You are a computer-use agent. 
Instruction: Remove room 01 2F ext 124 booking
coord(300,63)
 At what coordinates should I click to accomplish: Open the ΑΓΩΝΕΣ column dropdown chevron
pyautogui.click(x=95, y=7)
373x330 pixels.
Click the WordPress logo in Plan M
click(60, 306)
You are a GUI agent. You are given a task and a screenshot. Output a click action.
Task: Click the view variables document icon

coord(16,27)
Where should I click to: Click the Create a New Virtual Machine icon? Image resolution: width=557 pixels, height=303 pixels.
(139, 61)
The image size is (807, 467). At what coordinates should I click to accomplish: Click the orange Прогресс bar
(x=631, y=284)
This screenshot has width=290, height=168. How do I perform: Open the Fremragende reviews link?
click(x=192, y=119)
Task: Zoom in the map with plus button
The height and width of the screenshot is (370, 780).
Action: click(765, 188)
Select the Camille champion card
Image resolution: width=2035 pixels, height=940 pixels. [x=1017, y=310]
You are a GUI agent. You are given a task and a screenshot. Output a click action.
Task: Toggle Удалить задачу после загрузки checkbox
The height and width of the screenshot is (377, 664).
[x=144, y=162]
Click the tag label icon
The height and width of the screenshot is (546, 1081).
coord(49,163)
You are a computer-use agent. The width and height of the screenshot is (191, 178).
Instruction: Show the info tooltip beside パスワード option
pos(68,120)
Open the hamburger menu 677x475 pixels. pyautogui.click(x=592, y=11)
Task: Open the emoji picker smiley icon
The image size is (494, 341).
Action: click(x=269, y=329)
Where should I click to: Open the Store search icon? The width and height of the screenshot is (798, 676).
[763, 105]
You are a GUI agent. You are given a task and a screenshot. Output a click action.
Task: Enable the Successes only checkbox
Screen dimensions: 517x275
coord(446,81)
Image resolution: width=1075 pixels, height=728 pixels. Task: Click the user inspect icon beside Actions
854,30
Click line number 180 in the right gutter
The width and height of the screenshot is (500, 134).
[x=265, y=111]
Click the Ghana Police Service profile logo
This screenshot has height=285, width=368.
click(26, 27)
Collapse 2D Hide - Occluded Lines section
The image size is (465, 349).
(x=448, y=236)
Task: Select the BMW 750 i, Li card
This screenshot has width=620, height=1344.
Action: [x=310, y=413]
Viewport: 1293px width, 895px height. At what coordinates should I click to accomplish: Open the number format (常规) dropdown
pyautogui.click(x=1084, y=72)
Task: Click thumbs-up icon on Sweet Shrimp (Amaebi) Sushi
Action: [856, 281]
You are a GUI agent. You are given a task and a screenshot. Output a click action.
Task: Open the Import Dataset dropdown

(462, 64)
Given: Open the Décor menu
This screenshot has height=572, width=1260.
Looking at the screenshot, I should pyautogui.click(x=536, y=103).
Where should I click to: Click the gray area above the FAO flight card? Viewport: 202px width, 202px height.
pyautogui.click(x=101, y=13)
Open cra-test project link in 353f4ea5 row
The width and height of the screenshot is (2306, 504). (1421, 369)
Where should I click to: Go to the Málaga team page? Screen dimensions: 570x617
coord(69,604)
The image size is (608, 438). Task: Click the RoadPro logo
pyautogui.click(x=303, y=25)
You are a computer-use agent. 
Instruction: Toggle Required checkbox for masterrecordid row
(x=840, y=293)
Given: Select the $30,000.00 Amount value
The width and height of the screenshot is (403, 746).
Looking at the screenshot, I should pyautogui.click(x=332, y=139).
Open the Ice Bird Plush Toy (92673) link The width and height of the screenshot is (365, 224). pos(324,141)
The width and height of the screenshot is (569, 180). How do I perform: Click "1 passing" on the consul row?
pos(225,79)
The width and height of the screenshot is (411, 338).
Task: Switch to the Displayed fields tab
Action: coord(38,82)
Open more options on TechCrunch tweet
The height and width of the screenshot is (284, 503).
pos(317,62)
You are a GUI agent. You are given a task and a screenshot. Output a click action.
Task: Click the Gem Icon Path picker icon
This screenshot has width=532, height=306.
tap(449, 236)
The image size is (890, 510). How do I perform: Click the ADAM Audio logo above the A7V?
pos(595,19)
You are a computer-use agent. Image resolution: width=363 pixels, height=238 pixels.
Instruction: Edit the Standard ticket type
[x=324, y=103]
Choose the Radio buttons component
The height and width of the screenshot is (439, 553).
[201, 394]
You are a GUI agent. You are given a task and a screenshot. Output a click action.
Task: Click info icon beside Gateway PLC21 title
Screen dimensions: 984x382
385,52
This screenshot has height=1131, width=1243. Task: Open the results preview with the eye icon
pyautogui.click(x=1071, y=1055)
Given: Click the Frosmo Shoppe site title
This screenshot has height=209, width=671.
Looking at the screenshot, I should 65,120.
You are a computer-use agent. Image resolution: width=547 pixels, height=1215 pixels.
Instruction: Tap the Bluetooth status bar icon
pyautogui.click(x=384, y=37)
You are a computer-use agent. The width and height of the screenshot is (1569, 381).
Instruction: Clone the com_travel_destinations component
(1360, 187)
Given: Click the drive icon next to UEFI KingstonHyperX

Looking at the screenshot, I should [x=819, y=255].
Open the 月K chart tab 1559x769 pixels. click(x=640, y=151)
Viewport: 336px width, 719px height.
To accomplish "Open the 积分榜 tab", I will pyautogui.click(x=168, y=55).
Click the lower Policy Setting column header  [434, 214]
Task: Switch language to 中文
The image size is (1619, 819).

Requirement → Set down the entries verbatim, leaving none out.

Exercise solution →
You are a computer-use agent. 
Instruction: Remove room 01 2F ext 124 booking
coord(300,63)
 At what coordinates should I click to accomplish: Open the ΑΓΩΝΕΣ column dropdown chevron
pyautogui.click(x=95, y=7)
373x330 pixels.
Click the WordPress logo in Plan M
click(60, 306)
You are a GUI agent. You are given a task and a screenshot. Output a click action.
Task: Click the view variables document icon

coord(16,27)
Where should I click to: Click the Create a New Virtual Machine icon? Image resolution: width=557 pixels, height=303 pixels.
(139, 61)
The image size is (807, 467). At what coordinates should I click to accomplish: Click the orange Прогресс bar
(x=631, y=284)
This screenshot has width=290, height=168. How do I perform: Open the Fremragende reviews link?
click(x=192, y=119)
Task: Zoom in the map with plus button
The height and width of the screenshot is (370, 780).
Action: click(765, 188)
Select the Camille champion card
Image resolution: width=2035 pixels, height=940 pixels. [x=1017, y=310]
You are a GUI agent. You are given a task and a screenshot. Output a click action.
Task: Toggle Удалить задачу после загрузки checkbox
The height and width of the screenshot is (377, 664).
[x=144, y=162]
Click the tag label icon
The height and width of the screenshot is (546, 1081).
coord(49,163)
You are a computer-use agent. The width and height of the screenshot is (191, 178).
Instruction: Show the info tooltip beside パスワード option
pos(68,120)
Open the hamburger menu 677x475 pixels. pyautogui.click(x=592, y=11)
Task: Open the emoji picker smiley icon
The image size is (494, 341).
Action: click(x=269, y=329)
Where should I click to: Open the Store search icon? The width and height of the screenshot is (798, 676).
[763, 105]
You are a GUI agent. You are given a task and a screenshot. Output a click action.
Task: Enable the Successes only checkbox
Screen dimensions: 517x275
coord(446,81)
Image resolution: width=1075 pixels, height=728 pixels. Task: Click the user inspect icon beside Actions
854,30
Click line number 180 in the right gutter
The width and height of the screenshot is (500, 134).
[x=265, y=111]
Click the Ghana Police Service profile logo
This screenshot has height=285, width=368.
click(26, 27)
Collapse 2D Hide - Occluded Lines section
The image size is (465, 349).
(x=448, y=236)
Task: Select the BMW 750 i, Li card
This screenshot has width=620, height=1344.
Action: [x=310, y=413]
Viewport: 1293px width, 895px height. At what coordinates should I click to accomplish: Open the number format (常规) dropdown
pyautogui.click(x=1084, y=72)
Task: Click thumbs-up icon on Sweet Shrimp (Amaebi) Sushi
Action: [856, 281]
You are a GUI agent. You are given a task and a screenshot. Output a click action.
Task: Open the Import Dataset dropdown

(462, 64)
Given: Open the Décor menu
This screenshot has height=572, width=1260.
Looking at the screenshot, I should pyautogui.click(x=536, y=103).
Where should I click to: Click the gray area above the FAO flight card? Viewport: 202px width, 202px height.
pyautogui.click(x=101, y=13)
Open cra-test project link in 353f4ea5 row
The width and height of the screenshot is (2306, 504). (1421, 369)
Where should I click to: Go to the Málaga team page? Screen dimensions: 570x617
coord(69,604)
The image size is (608, 438). Task: Click the RoadPro logo
pyautogui.click(x=303, y=25)
You are a computer-use agent. 
Instruction: Toggle Required checkbox for masterrecordid row
(x=840, y=293)
Given: Select the $30,000.00 Amount value
The width and height of the screenshot is (403, 746).
Looking at the screenshot, I should pyautogui.click(x=332, y=139).
Open the Ice Bird Plush Toy (92673) link The width and height of the screenshot is (365, 224). pos(324,141)
The width and height of the screenshot is (569, 180). How do I perform: Click "1 passing" on the consul row?
pos(225,79)
The width and height of the screenshot is (411, 338).
Task: Switch to the Displayed fields tab
Action: coord(38,82)
Open more options on TechCrunch tweet
The height and width of the screenshot is (284, 503).
pos(317,62)
You are a GUI agent. You are given a task and a screenshot. Output a click action.
Task: Click the Gem Icon Path picker icon
This screenshot has width=532, height=306.
tap(449, 236)
The image size is (890, 510). How do I perform: Click the ADAM Audio logo above the A7V?
pos(595,19)
You are a computer-use agent. Image resolution: width=363 pixels, height=238 pixels.
Instruction: Edit the Standard ticket type
[x=324, y=103]
Choose the Radio buttons component
The height and width of the screenshot is (439, 553).
[201, 394]
You are a GUI agent. You are given a task and a screenshot. Output a click action.
Task: Click info icon beside Gateway PLC21 title
Screen dimensions: 984x382
385,52
This screenshot has height=1131, width=1243. Task: Open the results preview with the eye icon
pyautogui.click(x=1071, y=1055)
Given: Click the Frosmo Shoppe site title
This screenshot has height=209, width=671.
Looking at the screenshot, I should 65,120.
You are a computer-use agent. Image resolution: width=547 pixels, height=1215 pixels.
Instruction: Tap the Bluetooth status bar icon
pyautogui.click(x=384, y=37)
You are a computer-use agent. The width and height of the screenshot is (1569, 381).
Instruction: Clone the com_travel_destinations component
(1360, 187)
Given: Click the drive icon next to UEFI KingstonHyperX

Looking at the screenshot, I should [x=819, y=255].
Open the 月K chart tab 1559x769 pixels. click(x=640, y=151)
Viewport: 336px width, 719px height.
To accomplish "Open the 积分榜 tab", I will pyautogui.click(x=168, y=55).
Click the lower Policy Setting column header  [434, 214]
Task: Switch language to 中文
The image size is (1619, 819).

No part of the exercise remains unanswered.